Depuis quelques jours, les opérations dans les ports de Los Angeles, Long Beach, Oakland, Seattle, Tacoma et Hueneme sont perturbées à des degrés divers par des pénuries de personnels. Dès le 1er juin au soir, les employés de plusieurs terminaux ne se sont pas présentés au travail.

« Des actions concertées et perturbatrices ont ralenti les opérations », au cours du week-end et dans la journée du lundi 5 juin, reconnaît la PMA, « notamment en ralentissant les opérations et en faisant des réclamations infondées en matière de santé et de sécurité ».

Crainte d'un remake de 2014-2015

Le spectre de 2014-2015, en référence à un très long mouvement de grève faute d'entente sur les termes d’une convention, refait surface et inquiète les chargeurs. Il y a deux mois, une interruption similaire des services avait déjà duré 24 heures.

Échaudés par les épisodes de congestion épique durant la pandémie, craignant un enlisement, la National Retail Federation (NRF), qui représente les détaillants américains, parmi lesquels les grands distributeurs Walmart, Target, Home Depot, et la National Association of Manufacturers ont alerté l'administration Biden le 5 juin, au quatrième jour de complications, pour solliciter une médiation d’urgence entre les deux parties prenantes.

« Il est impératif que les parties reviennent à la table des négociations. Nous demandons instamment à l'administration de jouer le rôle de médiateur afin de garantir que les parties finalisent rapidement un nouveau contrat sans perturbations supplémentaires », indiquent la NRF.

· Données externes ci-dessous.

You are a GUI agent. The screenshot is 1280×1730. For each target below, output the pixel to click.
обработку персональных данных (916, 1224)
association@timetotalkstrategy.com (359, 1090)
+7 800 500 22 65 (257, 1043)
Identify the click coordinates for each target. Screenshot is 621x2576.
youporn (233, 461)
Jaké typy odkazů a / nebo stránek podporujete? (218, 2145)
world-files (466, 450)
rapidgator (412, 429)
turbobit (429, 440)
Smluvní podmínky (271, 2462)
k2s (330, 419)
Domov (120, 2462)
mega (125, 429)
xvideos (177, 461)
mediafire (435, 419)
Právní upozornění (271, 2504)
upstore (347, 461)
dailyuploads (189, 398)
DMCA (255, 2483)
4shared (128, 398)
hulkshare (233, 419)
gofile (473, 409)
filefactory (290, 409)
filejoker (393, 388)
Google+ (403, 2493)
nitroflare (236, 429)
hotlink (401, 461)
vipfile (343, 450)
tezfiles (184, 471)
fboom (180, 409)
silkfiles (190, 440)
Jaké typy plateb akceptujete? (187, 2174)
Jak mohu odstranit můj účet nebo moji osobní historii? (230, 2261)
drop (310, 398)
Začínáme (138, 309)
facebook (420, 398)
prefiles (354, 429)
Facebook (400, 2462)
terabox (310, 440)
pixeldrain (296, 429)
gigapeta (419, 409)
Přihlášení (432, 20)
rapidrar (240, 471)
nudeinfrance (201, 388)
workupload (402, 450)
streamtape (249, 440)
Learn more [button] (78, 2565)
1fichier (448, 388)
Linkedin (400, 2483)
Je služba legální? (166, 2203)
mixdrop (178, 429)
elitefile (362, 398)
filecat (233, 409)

Retour des frais de stockage

Les chargeurs sont désormais rompus aux perturbations éprouvés à grande échelle durant la période du Covid et redoutent de voir à nouveau leurs marchandises refoulées dans des zones de stockage, asujetties de surcroît à des frais de détention et surestaries.

Certains d’entre eux, avisés par des précédents, ont largement anticipé en déplaçant leur logistique sur la côte est-américaine. Mais si les trafics ont basculé de l’autre côté, les ports de la côte ouest ont encore traité en avril près de 48 % du fret conteneurisé entrant.

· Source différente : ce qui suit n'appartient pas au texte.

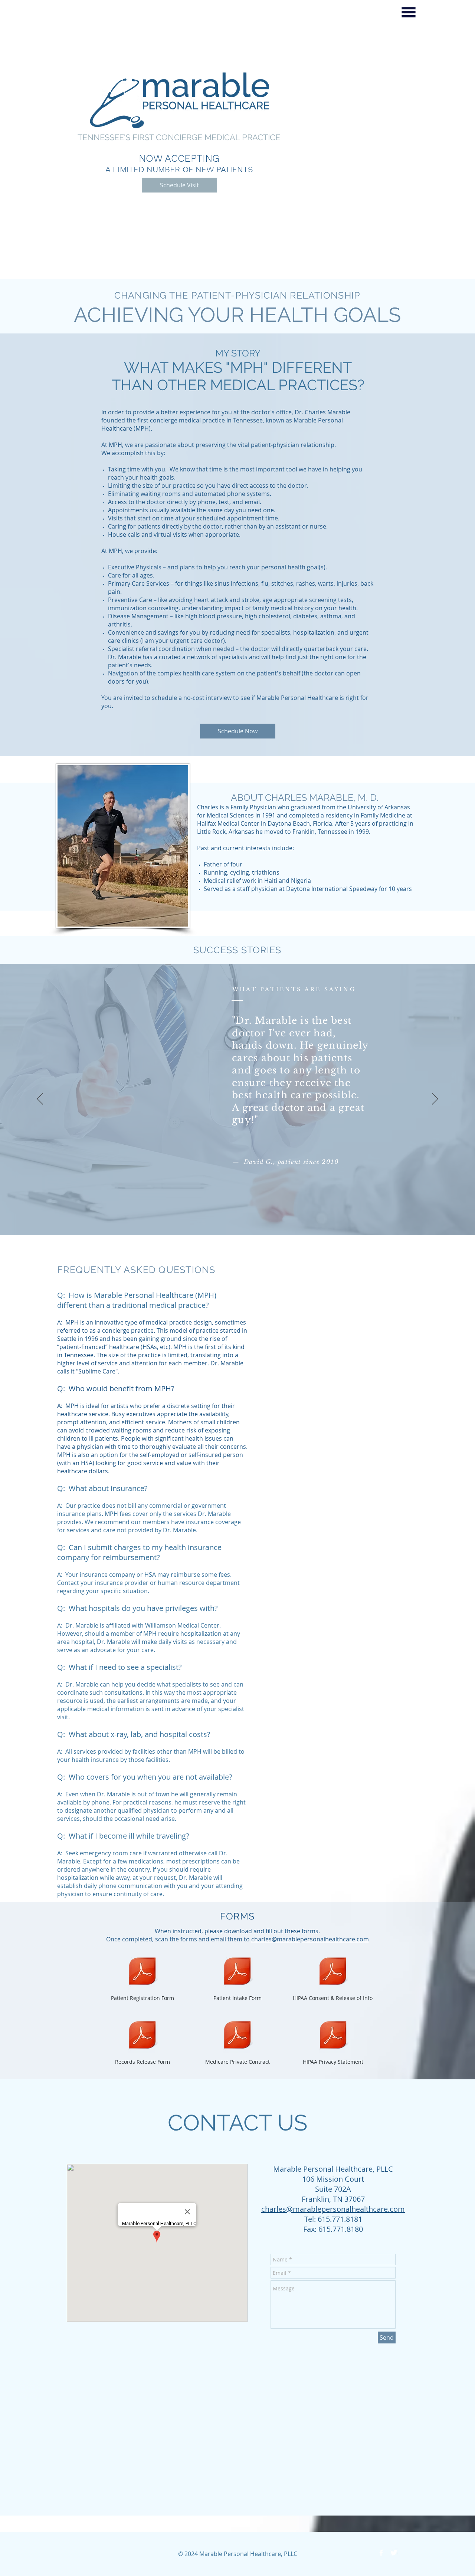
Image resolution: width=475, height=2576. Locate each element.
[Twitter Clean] (394, 2553)
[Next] (435, 1099)
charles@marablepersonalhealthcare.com (310, 1939)
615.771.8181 (340, 2219)
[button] (408, 12)
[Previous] (40, 1099)
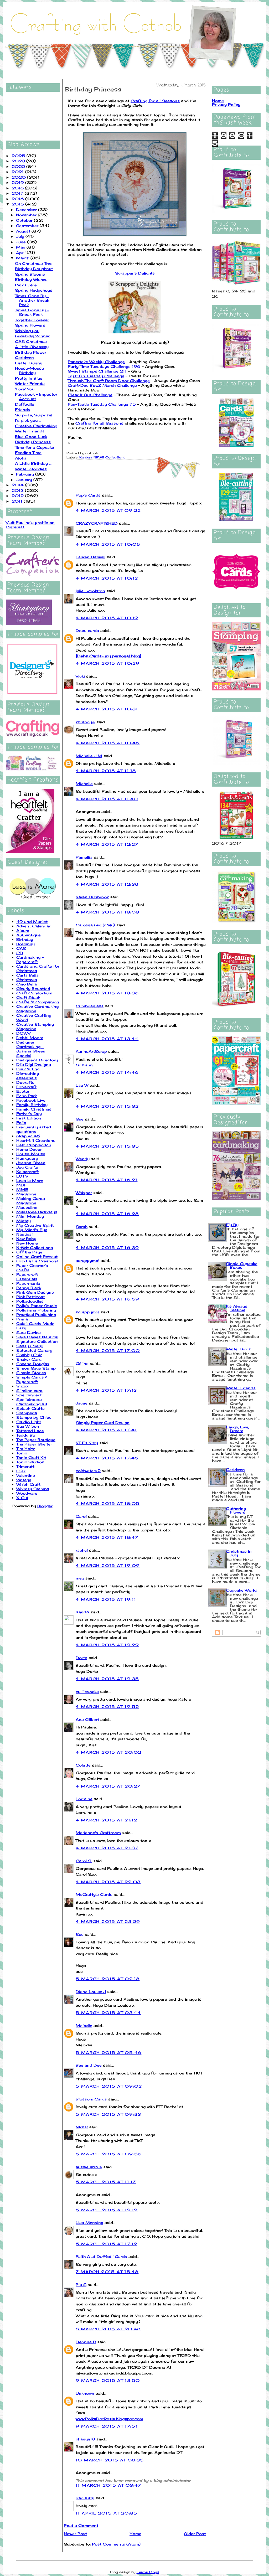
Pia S (81, 2284)
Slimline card (29, 1390)
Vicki (80, 676)
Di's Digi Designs (33, 1064)
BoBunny (25, 944)
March (23, 258)
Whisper (84, 1192)
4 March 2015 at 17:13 (106, 1390)
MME (22, 1189)
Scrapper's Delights (135, 273)
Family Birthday (32, 1104)
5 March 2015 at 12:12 (106, 2210)
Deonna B (86, 2342)
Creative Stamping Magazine (35, 1026)
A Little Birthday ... (33, 463)
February (25, 474)
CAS (21, 948)
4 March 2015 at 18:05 (107, 1503)
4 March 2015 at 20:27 (108, 1786)
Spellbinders (29, 1395)
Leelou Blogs (148, 2572)
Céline (82, 1363)
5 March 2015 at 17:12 (106, 2244)
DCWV (23, 1033)
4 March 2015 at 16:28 (107, 1213)
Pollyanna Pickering (36, 1310)
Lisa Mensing (89, 2222)
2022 (19, 166)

La direction du port de Los Angeles, qui n’a pas caché sa crainte ces derniers mois de ne plus revoir les clients qui se sont « évadés », rassure de son côté en indiquant que les terminaux sont ouverts et opérationnels.

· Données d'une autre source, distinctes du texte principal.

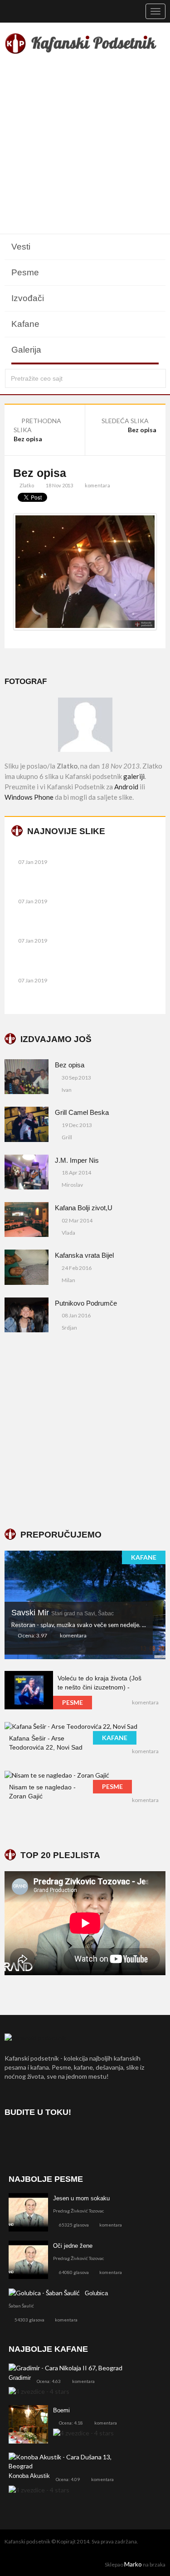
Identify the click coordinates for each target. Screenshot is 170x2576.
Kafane (25, 324)
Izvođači (27, 298)
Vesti (20, 246)
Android (126, 787)
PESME (72, 1702)
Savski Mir (62, 1612)
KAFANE (143, 1557)
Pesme (25, 272)
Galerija (26, 349)
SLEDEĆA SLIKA (126, 421)
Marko (133, 2564)
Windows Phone (29, 797)
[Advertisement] (85, 145)
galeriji (134, 776)
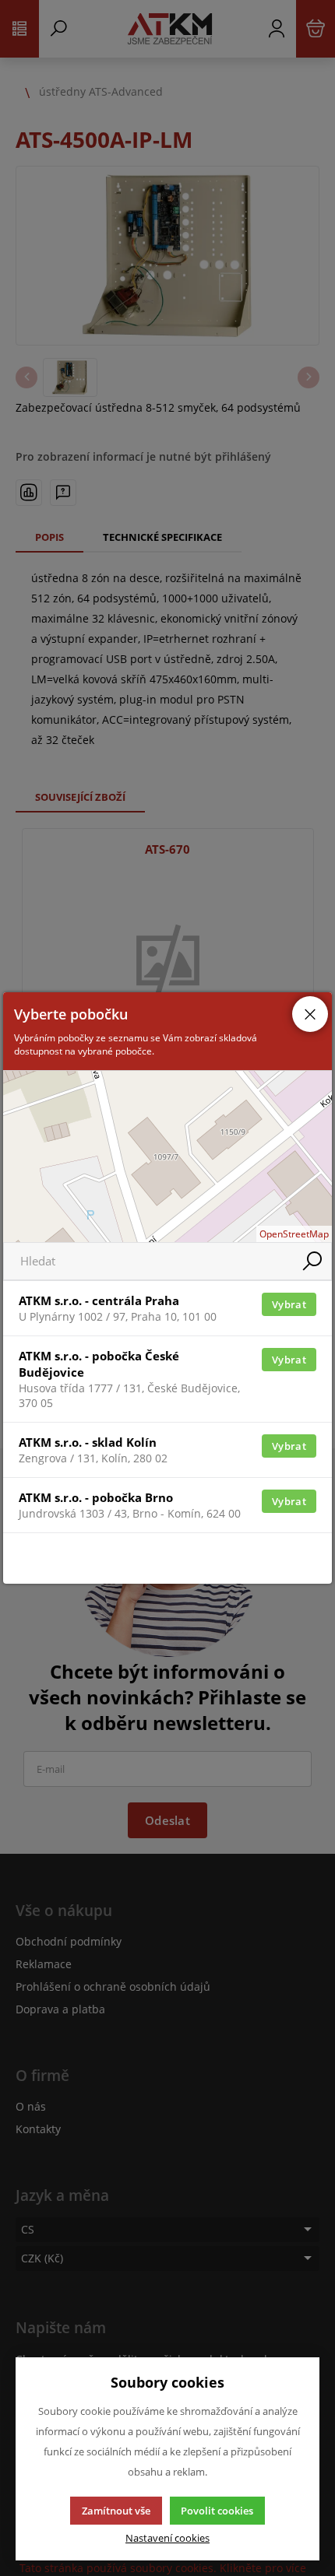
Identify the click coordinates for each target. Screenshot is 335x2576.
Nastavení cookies (167, 2538)
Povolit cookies (217, 2511)
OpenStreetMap (294, 1234)
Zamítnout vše (116, 2511)
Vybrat (289, 1304)
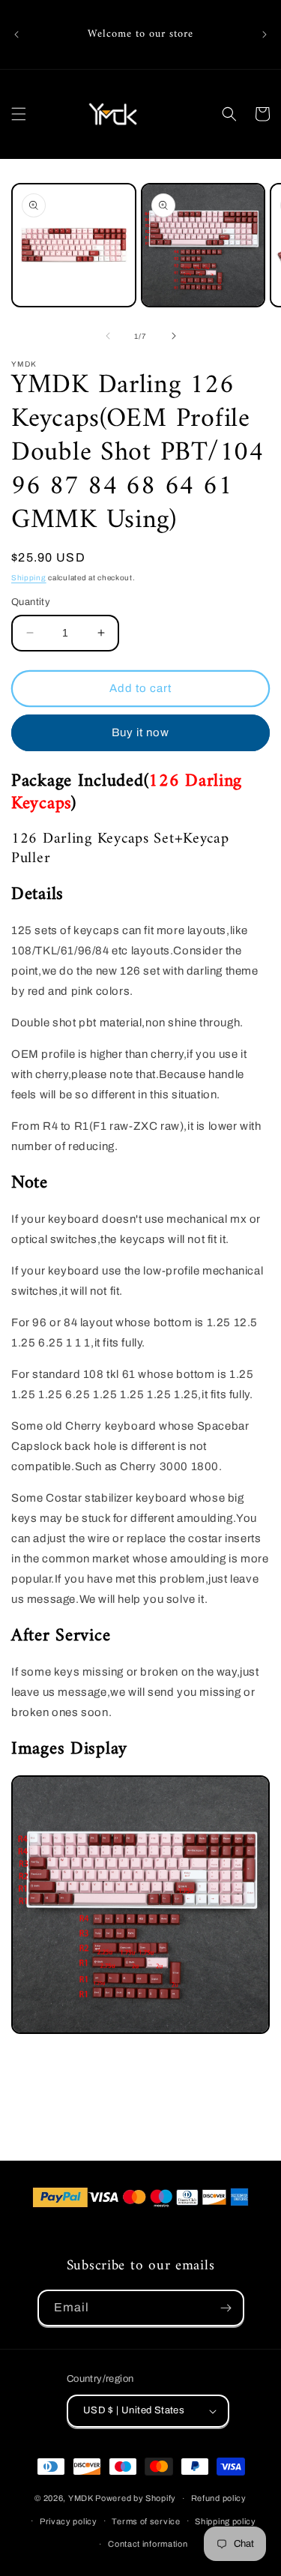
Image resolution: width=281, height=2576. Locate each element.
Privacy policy (68, 2521)
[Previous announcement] (16, 34)
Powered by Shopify (135, 2498)
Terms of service (146, 2521)
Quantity (30, 602)
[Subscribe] (226, 2308)
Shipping (28, 578)
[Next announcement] (264, 34)
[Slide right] (173, 335)
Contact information (147, 2543)
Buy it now (140, 732)
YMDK (81, 2498)
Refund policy (219, 2498)
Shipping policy (225, 2521)
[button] (18, 113)
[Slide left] (107, 335)
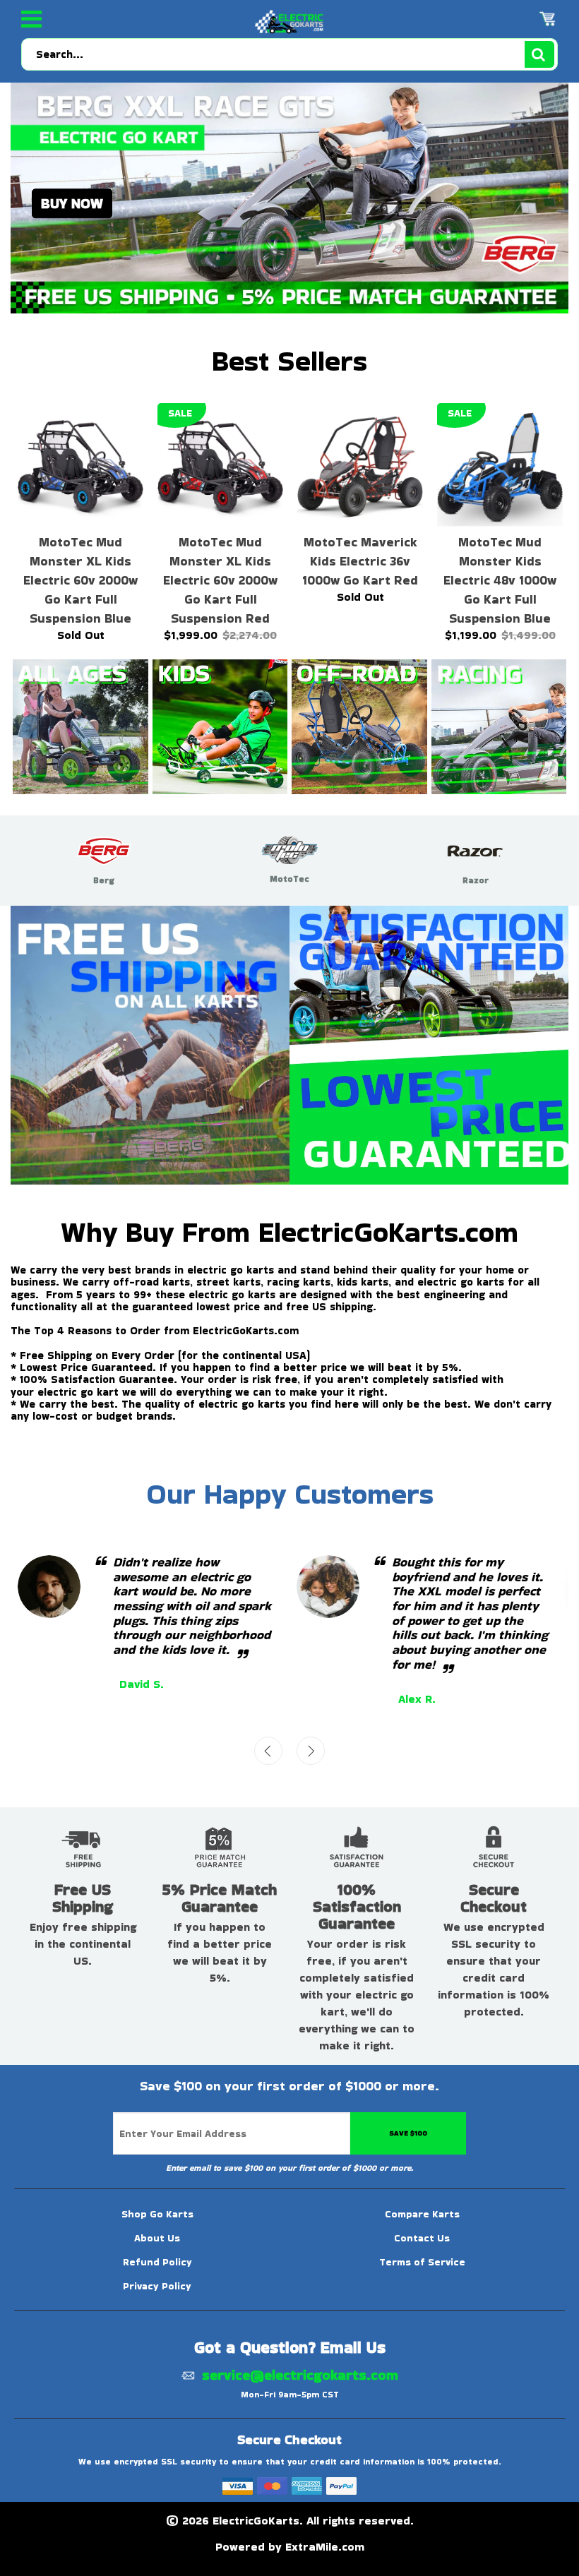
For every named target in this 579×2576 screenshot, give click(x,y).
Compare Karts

À Long Beach, des pénuries de personnels ont entraîné des fermetures sporadiques, selon les quarts de travail, notamment le 5 juin au sein du Total Terminals International LLC, installation dont MSC est l’actionnaire majoritaire.

Amorce de la haute saison

Les deux grandes organisations s’inquiètent d’autant plus que pointe la haute saison. La période actuelle est en règle générale à la préparation des commandes et à la planification des expéditions avant la saison de la rentrée des classes et les fêtes de fin d'année. « Des milliers de détaillants et d'autres entreprises dépendent du bon fonctionnement et de l'efficacité des ports pour livrer les marchandises aux consommateurs chaque jour », se sent obligé de rappeler David French, vice-président des relations publiques pour la NRF.